Investment company Crest Financial has once again lashed out at Sprint’s proposed takeover of Clearwire, urging Clearwire’s management to shun the “coercive” terms.
Crest (Cerritos, CA, USA) owns a 5.1% stake in Clearwire (Bellevue, WA, USA) and claims to be the largest shareholder that is unaligned with Sprint.
The company is vehemently opposed to the deal, which would see Sprint (Overland Park, KS, USA) acquire full control of Clearwire, and last month hired proxy-solicitation firm D.F. King & Co. (New York City, NY, USA) to help it fight the planned takeover.
Sprint currently owns 50.8% of Clearwire and needs a majority of other Clearwire shareholders to back its $2.2 billion bid for the deal to proceed.
Under the terms of the deal, Sprint would also provide financing of up to $800 million that Clearwire could access in $80 million installments over a period of 10 months.
Clearwire has announced that it will hold a meeting on 21 May at which shareholders will be able to vote on the transaction.
“Clearwire’s crown jewel is its spectrum, and you, the Clearwire board, are letting Sprint seize it for a grossly inadequate price and through and unfair coercive process,” said David K. Schumacher, the general counsel for Crest, in a letter sent to Clearwire’s board this week.
“By abandoning your independent build-out plans, tying yourself to Sprint, tightening the noose by taking Sprint’s coercive debt, crying wolf about potential insolvency and failing to take the lifeline offered by Crest … you have converted fair value for Clearwire into a super-premium for Sprint,” he added. “This offends, indeed defies, every tenet of fiduciary duty.”
Crest’s letter urges Clearwire’s board to consider alternative debt-financing offers from Crest and Aurelius Capital Management (New York City, NY, USA).
Earlier this month, hedge fund Aurelius offered financing of $80 million to Clearwire under a convertible debt-financing plan, while Crest has offered $240 million in debt financing.
Crest says the Clearwire board should also look at proposals from Verizon (New York City, NY, USA) and Dish Network (Meridian, CO, USA) to buy some of the operator’s spectrum.
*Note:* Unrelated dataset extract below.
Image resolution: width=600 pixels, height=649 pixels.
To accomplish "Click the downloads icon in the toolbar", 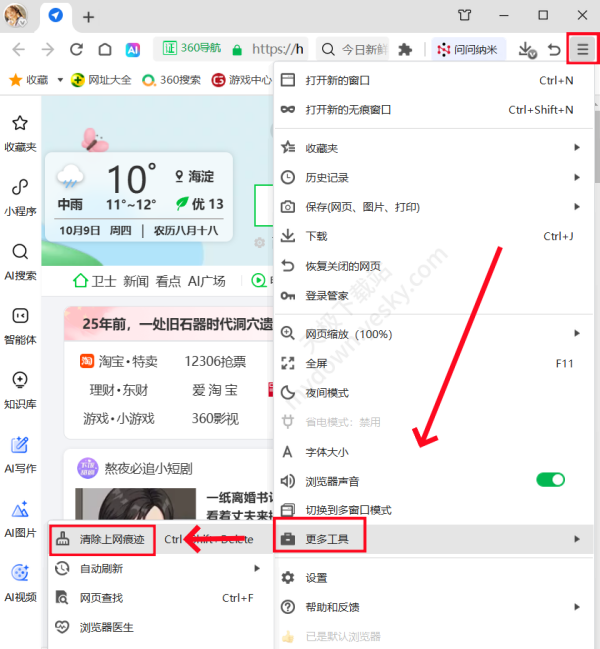I will coord(527,49).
“Instead of engaging with Dish on its offer to purchase spectrum, you dismissed it as ‘preliminary’ even as you rushed straight into Sprint’s headlock,” wrote Schumacher to Clearwire’s board. “You have acted at all times to deliver all the value of Clearwire not to its stockholders but to Clearwire alone.”
Crest’s letter came in the same week that Sprint reported first-quarter earnings, showing a narrowing of its loss to $643 million, from $863 million a year ago.
The operator grew revenues from $8.73 billion to $8.79 billion, beating analyst predictions, but registered 560,000 subscriber losses against expectations of 525,000.
While bidding for Clearwire, Sprint is the target of rival takeover bids from Softbank (Tokyo, Japan), which has offered to buy a 70% stake in the company for $20.1 billion, and Dish, which last week unveiled its own $25.5 billion offer for the operator.